### Description of the task
Word for word, set down the entries below.

### Data under study
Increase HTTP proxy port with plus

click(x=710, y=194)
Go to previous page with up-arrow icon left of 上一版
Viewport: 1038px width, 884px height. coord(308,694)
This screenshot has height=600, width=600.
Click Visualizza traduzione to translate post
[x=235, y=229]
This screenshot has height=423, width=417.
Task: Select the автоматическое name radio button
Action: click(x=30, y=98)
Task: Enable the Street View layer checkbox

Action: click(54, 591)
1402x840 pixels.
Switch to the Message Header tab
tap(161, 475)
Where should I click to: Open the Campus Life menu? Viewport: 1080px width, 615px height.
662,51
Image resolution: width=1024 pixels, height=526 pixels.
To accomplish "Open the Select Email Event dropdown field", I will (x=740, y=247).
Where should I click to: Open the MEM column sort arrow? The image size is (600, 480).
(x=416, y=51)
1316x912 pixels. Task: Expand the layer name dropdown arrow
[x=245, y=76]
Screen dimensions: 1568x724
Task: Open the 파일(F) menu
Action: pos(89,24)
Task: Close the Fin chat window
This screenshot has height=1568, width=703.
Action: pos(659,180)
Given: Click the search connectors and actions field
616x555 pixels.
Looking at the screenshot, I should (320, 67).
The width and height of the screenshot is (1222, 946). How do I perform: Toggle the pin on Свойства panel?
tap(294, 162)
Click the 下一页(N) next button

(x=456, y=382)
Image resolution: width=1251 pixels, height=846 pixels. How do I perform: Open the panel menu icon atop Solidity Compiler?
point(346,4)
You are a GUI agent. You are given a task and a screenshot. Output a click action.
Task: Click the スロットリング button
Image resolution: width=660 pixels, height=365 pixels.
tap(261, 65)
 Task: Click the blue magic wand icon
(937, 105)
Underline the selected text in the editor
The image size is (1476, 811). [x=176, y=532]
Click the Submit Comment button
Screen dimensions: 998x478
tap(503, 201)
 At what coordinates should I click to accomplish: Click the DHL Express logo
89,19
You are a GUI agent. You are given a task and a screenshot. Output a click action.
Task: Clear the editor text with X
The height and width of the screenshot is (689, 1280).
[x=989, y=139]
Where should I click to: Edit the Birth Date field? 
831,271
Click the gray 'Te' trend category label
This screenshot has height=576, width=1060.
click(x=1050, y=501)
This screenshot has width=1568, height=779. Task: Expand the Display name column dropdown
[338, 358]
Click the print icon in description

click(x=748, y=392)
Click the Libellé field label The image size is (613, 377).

### Solution below
Increase HTTP proxy port with plus

click(x=710, y=194)
Go to previous page with up-arrow icon left of 上一版
Viewport: 1038px width, 884px height. coord(308,694)
This screenshot has height=600, width=600.
Click Visualizza traduzione to translate post
[x=235, y=229]
This screenshot has height=423, width=417.
Task: Select the автоматическое name radio button
Action: click(x=30, y=98)
Task: Enable the Street View layer checkbox

Action: click(54, 591)
1402x840 pixels.
Switch to the Message Header tab
tap(161, 475)
Where should I click to: Open the Campus Life menu? Viewport: 1080px width, 615px height.
662,51
Image resolution: width=1024 pixels, height=526 pixels.
To accomplish "Open the Select Email Event dropdown field", I will (x=740, y=247).
Where should I click to: Open the MEM column sort arrow? The image size is (600, 480).
(x=416, y=51)
1316x912 pixels. Task: Expand the layer name dropdown arrow
[x=245, y=76]
Screen dimensions: 1568x724
Task: Open the 파일(F) menu
Action: pos(89,24)
Task: Close the Fin chat window
This screenshot has height=1568, width=703.
Action: pos(659,180)
Given: Click the search connectors and actions field
616x555 pixels.
Looking at the screenshot, I should (320, 67).
The width and height of the screenshot is (1222, 946). How do I perform: Toggle the pin on Свойства panel?
tap(294, 162)
Click the 下一页(N) next button

(x=456, y=382)
Image resolution: width=1251 pixels, height=846 pixels. How do I perform: Open the panel menu icon atop Solidity Compiler?
point(346,4)
You are a GUI agent. You are given a task and a screenshot. Output a click action.
Task: Click the スロットリング button
Image resolution: width=660 pixels, height=365 pixels.
tap(261, 65)
 Task: Click the blue magic wand icon
(937, 105)
Underline the selected text in the editor
The image size is (1476, 811). [x=176, y=532]
Click the Submit Comment button
Screen dimensions: 998x478
tap(503, 201)
 At what coordinates should I click to accomplish: Click the DHL Express logo
89,19
You are a GUI agent. You are given a task and a screenshot. Output a click action.
Task: Clear the editor text with X
The height and width of the screenshot is (689, 1280).
[x=989, y=139]
Where should I click to: Edit the Birth Date field? 
831,271
Click the gray 'Te' trend category label
This screenshot has height=576, width=1060.
click(x=1050, y=501)
This screenshot has width=1568, height=779. Task: Expand the Display name column dropdown
[338, 358]
Click the print icon in description

click(x=748, y=392)
Click the Libellé field label The image size is (613, 377).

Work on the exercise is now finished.